### DATA FOR THIS TASK

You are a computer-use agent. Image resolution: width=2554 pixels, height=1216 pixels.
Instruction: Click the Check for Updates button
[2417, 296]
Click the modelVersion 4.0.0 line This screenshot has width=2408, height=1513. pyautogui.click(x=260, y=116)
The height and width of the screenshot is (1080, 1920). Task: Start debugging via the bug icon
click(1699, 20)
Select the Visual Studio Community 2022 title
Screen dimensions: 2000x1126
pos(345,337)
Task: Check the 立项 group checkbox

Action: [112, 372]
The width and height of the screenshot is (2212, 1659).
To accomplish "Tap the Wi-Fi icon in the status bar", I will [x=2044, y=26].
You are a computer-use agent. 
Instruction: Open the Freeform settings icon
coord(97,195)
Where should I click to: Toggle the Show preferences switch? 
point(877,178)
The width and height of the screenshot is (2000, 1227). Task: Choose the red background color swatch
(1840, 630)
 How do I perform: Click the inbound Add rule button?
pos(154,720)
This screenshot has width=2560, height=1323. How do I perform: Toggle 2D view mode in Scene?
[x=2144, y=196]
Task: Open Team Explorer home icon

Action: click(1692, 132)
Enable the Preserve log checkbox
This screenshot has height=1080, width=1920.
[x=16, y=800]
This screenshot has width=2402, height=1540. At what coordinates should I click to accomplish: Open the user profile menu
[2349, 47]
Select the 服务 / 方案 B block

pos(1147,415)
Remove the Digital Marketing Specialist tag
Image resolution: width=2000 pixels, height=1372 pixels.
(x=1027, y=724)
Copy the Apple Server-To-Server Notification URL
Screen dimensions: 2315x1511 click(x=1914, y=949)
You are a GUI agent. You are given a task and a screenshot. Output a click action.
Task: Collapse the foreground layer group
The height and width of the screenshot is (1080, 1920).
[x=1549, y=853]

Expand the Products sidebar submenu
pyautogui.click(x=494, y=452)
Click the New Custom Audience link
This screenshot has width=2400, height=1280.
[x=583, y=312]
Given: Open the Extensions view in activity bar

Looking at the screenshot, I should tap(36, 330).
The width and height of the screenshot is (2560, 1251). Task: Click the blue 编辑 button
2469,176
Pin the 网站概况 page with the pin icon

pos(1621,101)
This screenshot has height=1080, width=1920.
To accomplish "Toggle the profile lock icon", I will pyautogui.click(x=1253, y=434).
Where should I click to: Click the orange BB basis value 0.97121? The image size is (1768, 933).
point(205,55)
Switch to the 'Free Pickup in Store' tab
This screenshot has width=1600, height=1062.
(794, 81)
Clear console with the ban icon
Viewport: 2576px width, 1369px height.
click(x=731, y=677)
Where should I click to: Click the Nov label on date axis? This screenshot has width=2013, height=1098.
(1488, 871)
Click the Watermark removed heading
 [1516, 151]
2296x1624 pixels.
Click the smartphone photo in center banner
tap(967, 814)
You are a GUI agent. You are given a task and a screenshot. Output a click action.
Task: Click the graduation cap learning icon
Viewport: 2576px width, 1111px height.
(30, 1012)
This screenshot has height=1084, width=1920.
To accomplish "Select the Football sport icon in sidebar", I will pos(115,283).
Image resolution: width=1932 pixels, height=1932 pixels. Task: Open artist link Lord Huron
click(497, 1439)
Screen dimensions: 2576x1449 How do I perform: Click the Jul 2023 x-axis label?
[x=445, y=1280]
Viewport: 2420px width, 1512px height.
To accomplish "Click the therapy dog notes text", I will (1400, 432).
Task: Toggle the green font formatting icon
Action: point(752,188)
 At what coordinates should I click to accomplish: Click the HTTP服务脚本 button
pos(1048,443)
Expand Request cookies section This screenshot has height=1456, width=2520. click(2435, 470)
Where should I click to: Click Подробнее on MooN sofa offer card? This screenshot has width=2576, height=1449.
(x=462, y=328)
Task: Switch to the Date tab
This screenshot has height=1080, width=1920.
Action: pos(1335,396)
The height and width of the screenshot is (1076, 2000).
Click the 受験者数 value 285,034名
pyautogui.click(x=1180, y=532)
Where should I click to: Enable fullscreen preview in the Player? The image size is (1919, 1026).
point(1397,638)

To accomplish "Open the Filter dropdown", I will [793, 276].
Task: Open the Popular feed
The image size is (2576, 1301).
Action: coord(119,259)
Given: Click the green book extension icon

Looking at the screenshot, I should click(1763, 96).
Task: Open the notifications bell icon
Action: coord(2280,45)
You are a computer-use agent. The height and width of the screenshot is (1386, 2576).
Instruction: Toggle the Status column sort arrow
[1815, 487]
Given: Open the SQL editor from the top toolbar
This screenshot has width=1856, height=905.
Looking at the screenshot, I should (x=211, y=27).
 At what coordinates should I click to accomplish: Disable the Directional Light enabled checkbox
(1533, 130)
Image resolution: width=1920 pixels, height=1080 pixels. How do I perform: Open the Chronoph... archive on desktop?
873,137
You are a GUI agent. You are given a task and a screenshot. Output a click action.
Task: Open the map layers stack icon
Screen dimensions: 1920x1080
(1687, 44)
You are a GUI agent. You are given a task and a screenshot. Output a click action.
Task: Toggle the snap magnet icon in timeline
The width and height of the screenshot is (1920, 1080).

### WHAT YOU HAVE TO DO
Each line of the listing must be transcribed precisely as it appears.

### OUTPUT BELOW
You are a computer-use agent. Image resolution: width=2554 pixels, height=1216 pixels.
Instruction: Click the Check for Updates button
[2417, 296]
Click the modelVersion 4.0.0 line This screenshot has width=2408, height=1513. pyautogui.click(x=260, y=116)
The height and width of the screenshot is (1080, 1920). Task: Start debugging via the bug icon
click(1699, 20)
Select the Visual Studio Community 2022 title
Screen dimensions: 2000x1126
pos(345,337)
Task: Check the 立项 group checkbox

Action: [112, 372]
The width and height of the screenshot is (2212, 1659).
To accomplish "Tap the Wi-Fi icon in the status bar", I will [x=2044, y=26].
You are a computer-use agent. 
Instruction: Open the Freeform settings icon
coord(97,195)
Where should I click to: Toggle the Show preferences switch? 
point(877,178)
The width and height of the screenshot is (2000, 1227). Task: Choose the red background color swatch
(1840, 630)
 How do I perform: Click the inbound Add rule button?
pos(154,720)
This screenshot has width=2560, height=1323. How do I perform: Toggle 2D view mode in Scene?
[x=2144, y=196]
Task: Open Team Explorer home icon

Action: click(1692, 132)
Enable the Preserve log checkbox
This screenshot has height=1080, width=1920.
[x=16, y=800]
This screenshot has width=2402, height=1540. At what coordinates should I click to accomplish: Open the user profile menu
[2349, 47]
Select the 服务 / 方案 B block

pos(1147,415)
Remove the Digital Marketing Specialist tag
Image resolution: width=2000 pixels, height=1372 pixels.
(x=1027, y=724)
Copy the Apple Server-To-Server Notification URL
Screen dimensions: 2315x1511 click(x=1914, y=949)
You are a GUI agent. You are given a task and a screenshot. Output a click action.
Task: Collapse the foreground layer group
The height and width of the screenshot is (1080, 1920).
[x=1549, y=853]

Expand the Products sidebar submenu
pyautogui.click(x=494, y=452)
Click the New Custom Audience link
This screenshot has width=2400, height=1280.
[x=583, y=312]
Given: Open the Extensions view in activity bar

Looking at the screenshot, I should tap(36, 330).
The width and height of the screenshot is (2560, 1251). Task: Click the blue 编辑 button
2469,176
Pin the 网站概况 page with the pin icon

pos(1621,101)
This screenshot has height=1080, width=1920.
To accomplish "Toggle the profile lock icon", I will pyautogui.click(x=1253, y=434).
Where should I click to: Click the orange BB basis value 0.97121? The image size is (1768, 933).
point(205,55)
Switch to the 'Free Pickup in Store' tab
This screenshot has width=1600, height=1062.
(794, 81)
Clear console with the ban icon
Viewport: 2576px width, 1369px height.
click(x=731, y=677)
Where should I click to: Click the Nov label on date axis? This screenshot has width=2013, height=1098.
(1488, 871)
Click the Watermark removed heading
 [1516, 151]
2296x1624 pixels.
Click the smartphone photo in center banner
tap(967, 814)
You are a GUI agent. You are given a task and a screenshot. Output a click action.
Task: Click the graduation cap learning icon
Viewport: 2576px width, 1111px height.
(30, 1012)
This screenshot has height=1084, width=1920.
To accomplish "Select the Football sport icon in sidebar", I will pos(115,283).
Image resolution: width=1932 pixels, height=1932 pixels. Task: Open artist link Lord Huron
click(497, 1439)
Screen dimensions: 2576x1449 How do I perform: Click the Jul 2023 x-axis label?
[x=445, y=1280]
Viewport: 2420px width, 1512px height.
To accomplish "Click the therapy dog notes text", I will (1400, 432).
Task: Toggle the green font formatting icon
Action: point(752,188)
 At what coordinates should I click to accomplish: Click the HTTP服务脚本 button
pos(1048,443)
Expand Request cookies section This screenshot has height=1456, width=2520. click(2435, 470)
Where should I click to: Click Подробнее on MooN sofa offer card? This screenshot has width=2576, height=1449.
(x=462, y=328)
Task: Switch to the Date tab
This screenshot has height=1080, width=1920.
Action: pos(1335,396)
The height and width of the screenshot is (1076, 2000).
Click the 受験者数 value 285,034名
pyautogui.click(x=1180, y=532)
Where should I click to: Enable fullscreen preview in the Player? The image size is (1919, 1026).
point(1397,638)

To accomplish "Open the Filter dropdown", I will [793, 276].
Task: Open the Popular feed
The image size is (2576, 1301).
Action: coord(119,259)
Given: Click the green book extension icon

Looking at the screenshot, I should click(1763, 96).
Task: Open the notifications bell icon
Action: coord(2280,45)
You are a computer-use agent. The height and width of the screenshot is (1386, 2576).
Instruction: Toggle the Status column sort arrow
[1815, 487]
Given: Open the SQL editor from the top toolbar
This screenshot has width=1856, height=905.
Looking at the screenshot, I should (x=211, y=27).
 At what coordinates should I click to accomplish: Disable the Directional Light enabled checkbox
(1533, 130)
Image resolution: width=1920 pixels, height=1080 pixels. How do I perform: Open the Chronoph... archive on desktop?
873,137
You are a GUI agent. You are given a task and a screenshot. Output a click action.
Task: Open the map layers stack icon
Screen dimensions: 1920x1080
(1687, 44)
You are a GUI agent. You are given a task and a screenshot. Output a click action.
Task: Toggle the snap magnet icon in timeline
The width and height of the screenshot is (1920, 1080).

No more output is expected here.